Gather every line of the items below that contains the string "Open", counting only matches with the same capitalization.
--- BEGIN GIVEN RECORDS ---
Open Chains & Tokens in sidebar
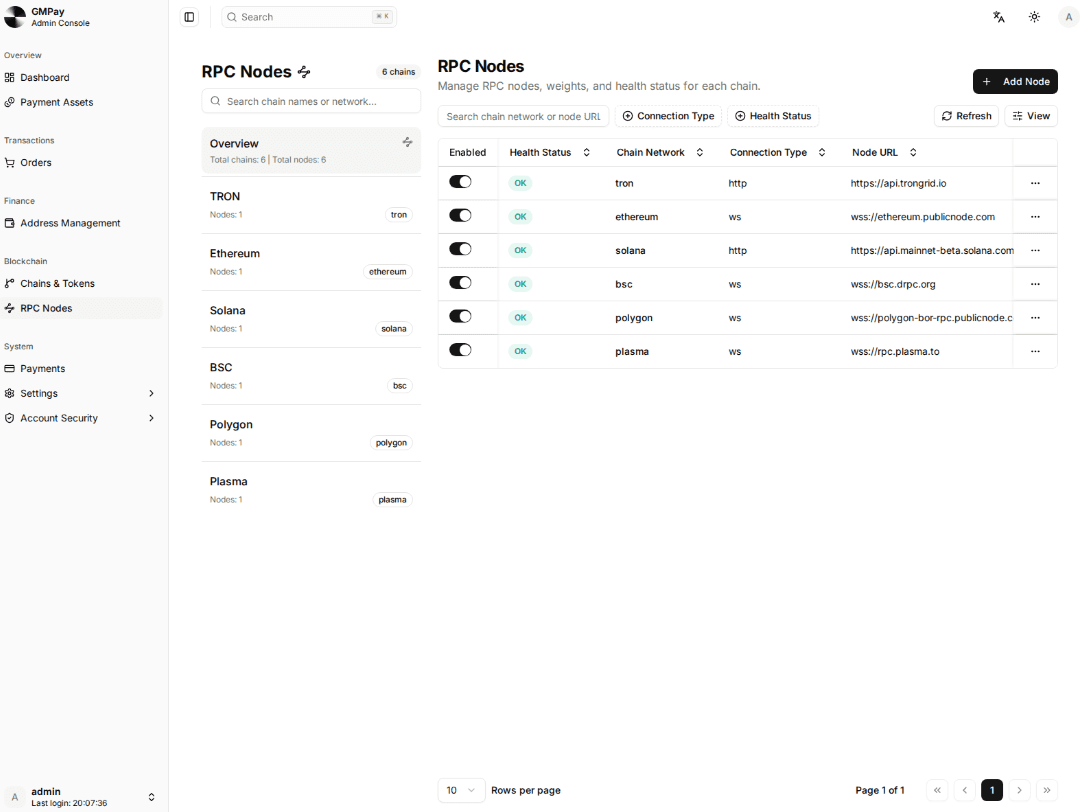Viewport: 1084px width, 812px height. (57, 283)
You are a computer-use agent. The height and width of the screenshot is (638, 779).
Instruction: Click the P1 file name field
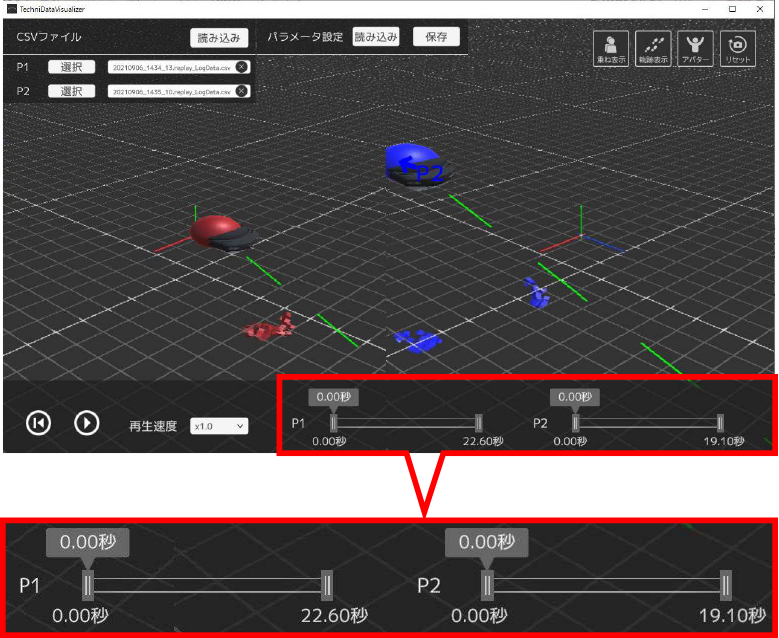click(x=170, y=67)
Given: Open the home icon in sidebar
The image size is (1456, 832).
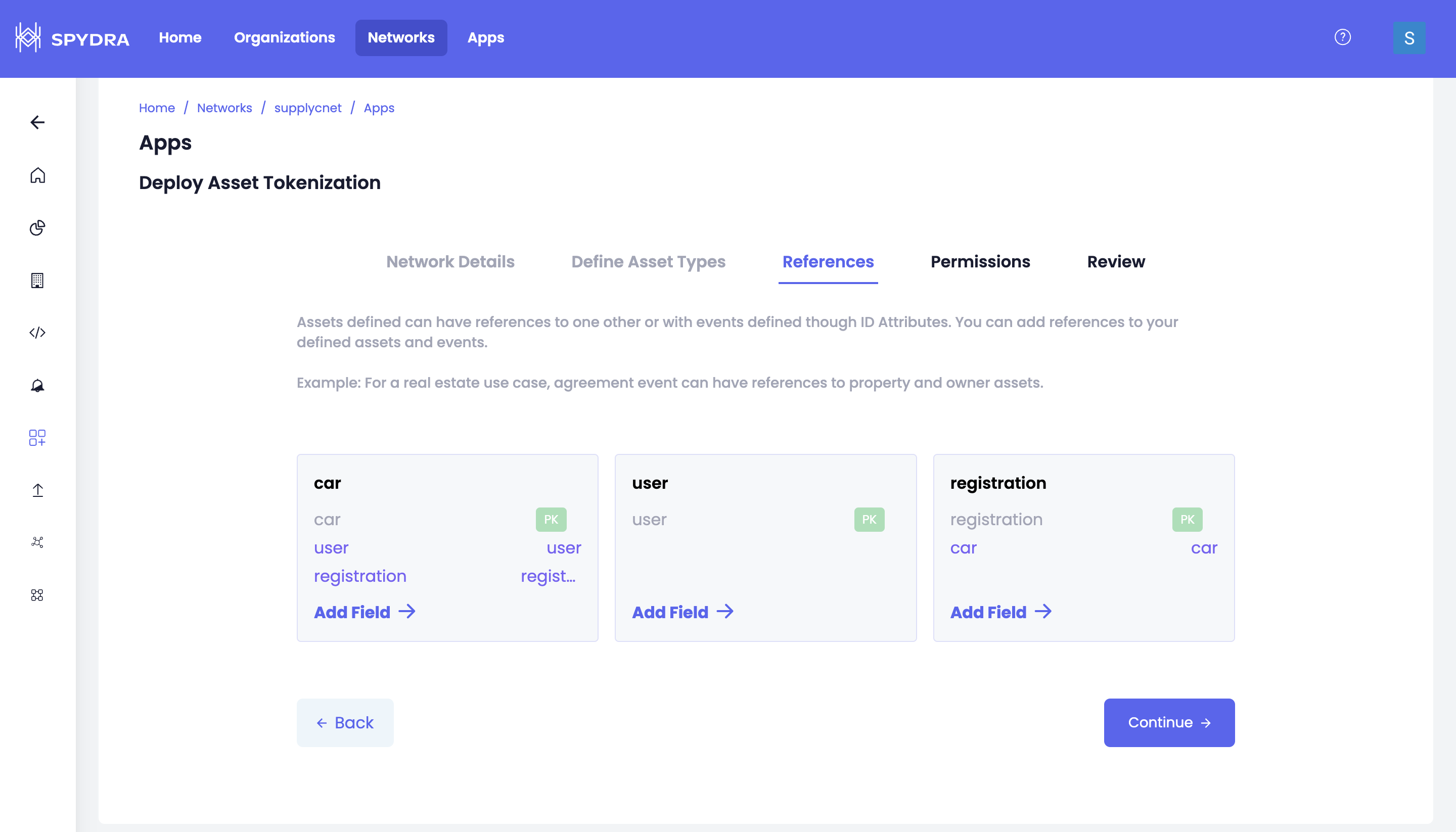Looking at the screenshot, I should [38, 175].
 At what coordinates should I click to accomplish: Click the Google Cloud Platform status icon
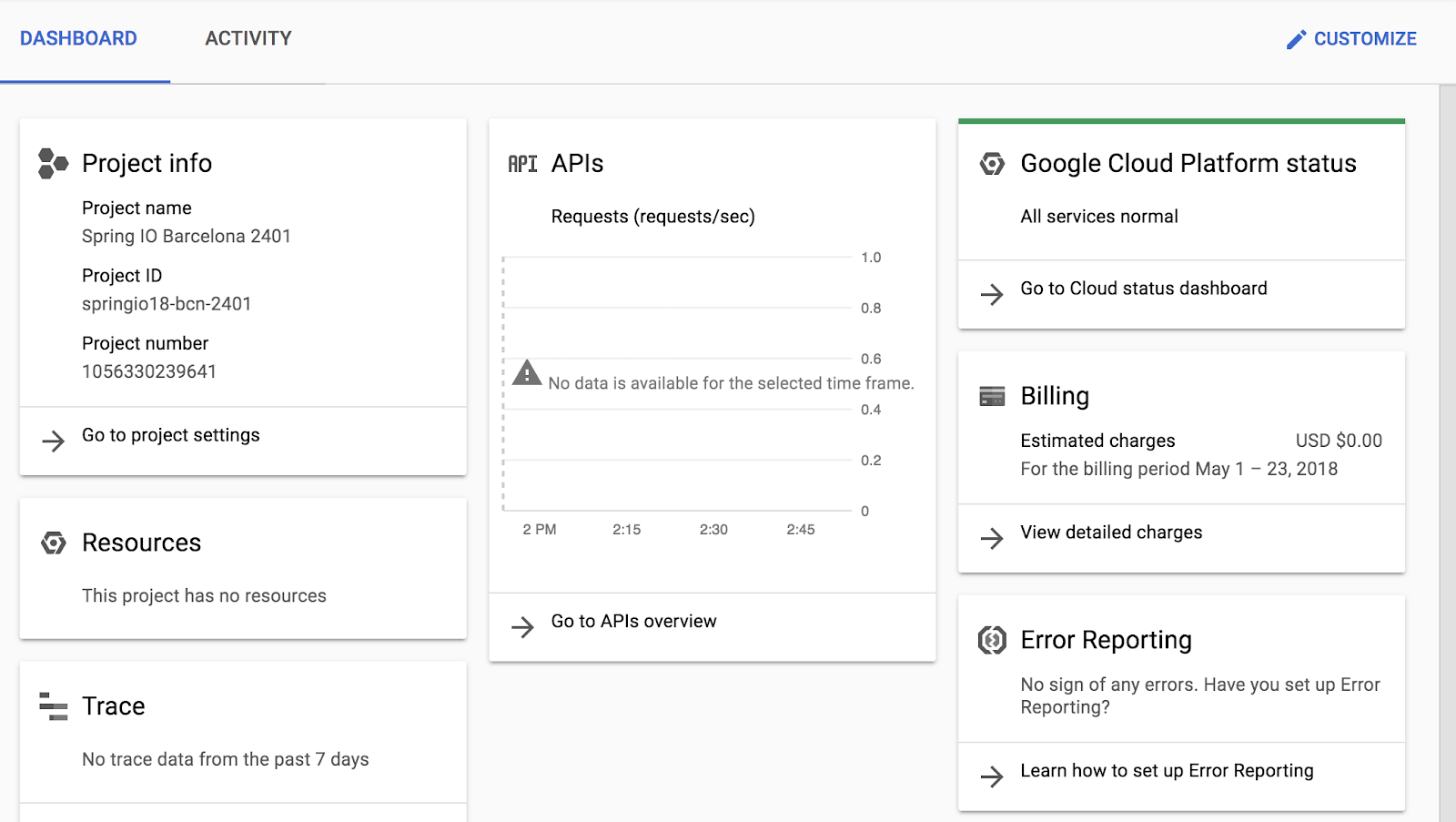click(992, 164)
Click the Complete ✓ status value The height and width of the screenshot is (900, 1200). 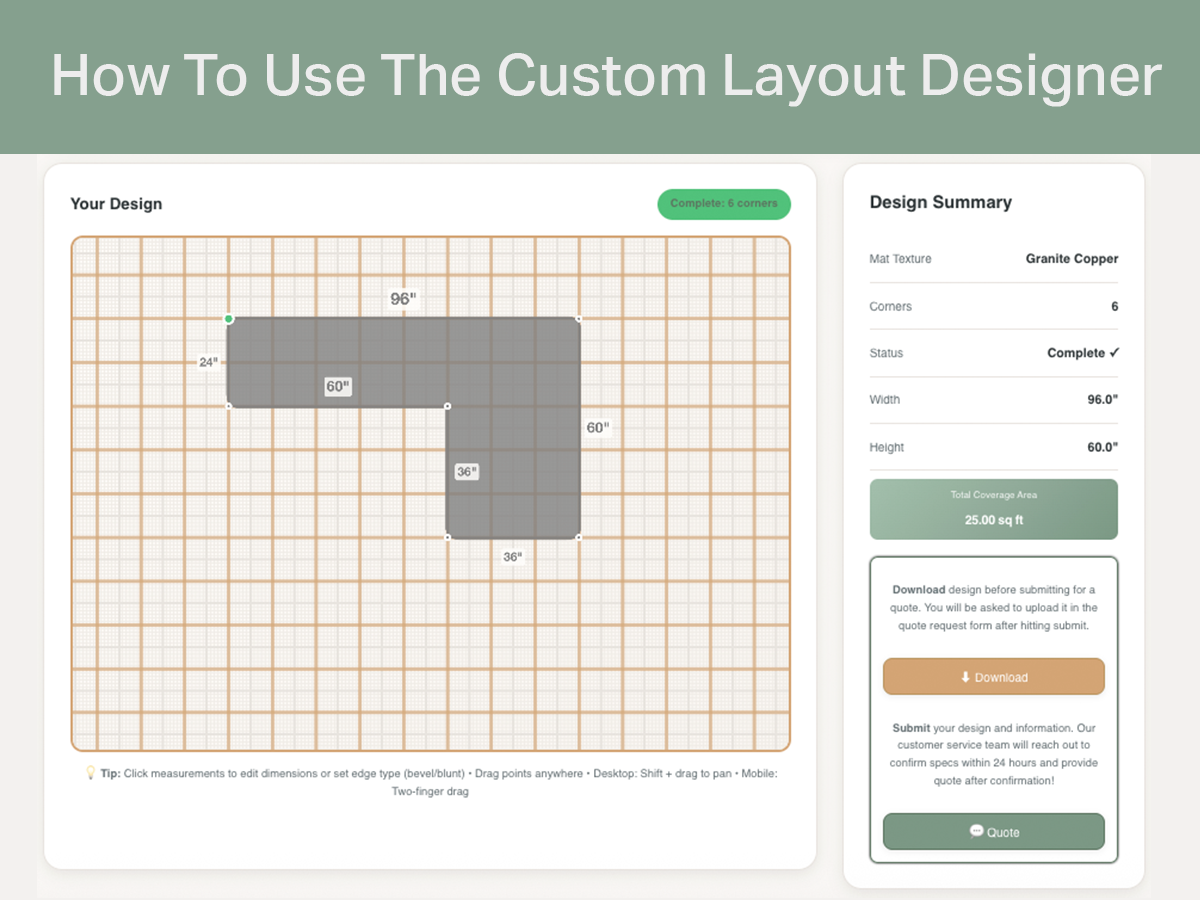pos(1082,353)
--- END GIVEN RECORDS ---
■ THE RESPONSE ■
Open Chains & Tokens in sidebar
Given: Open the home icon in sidebar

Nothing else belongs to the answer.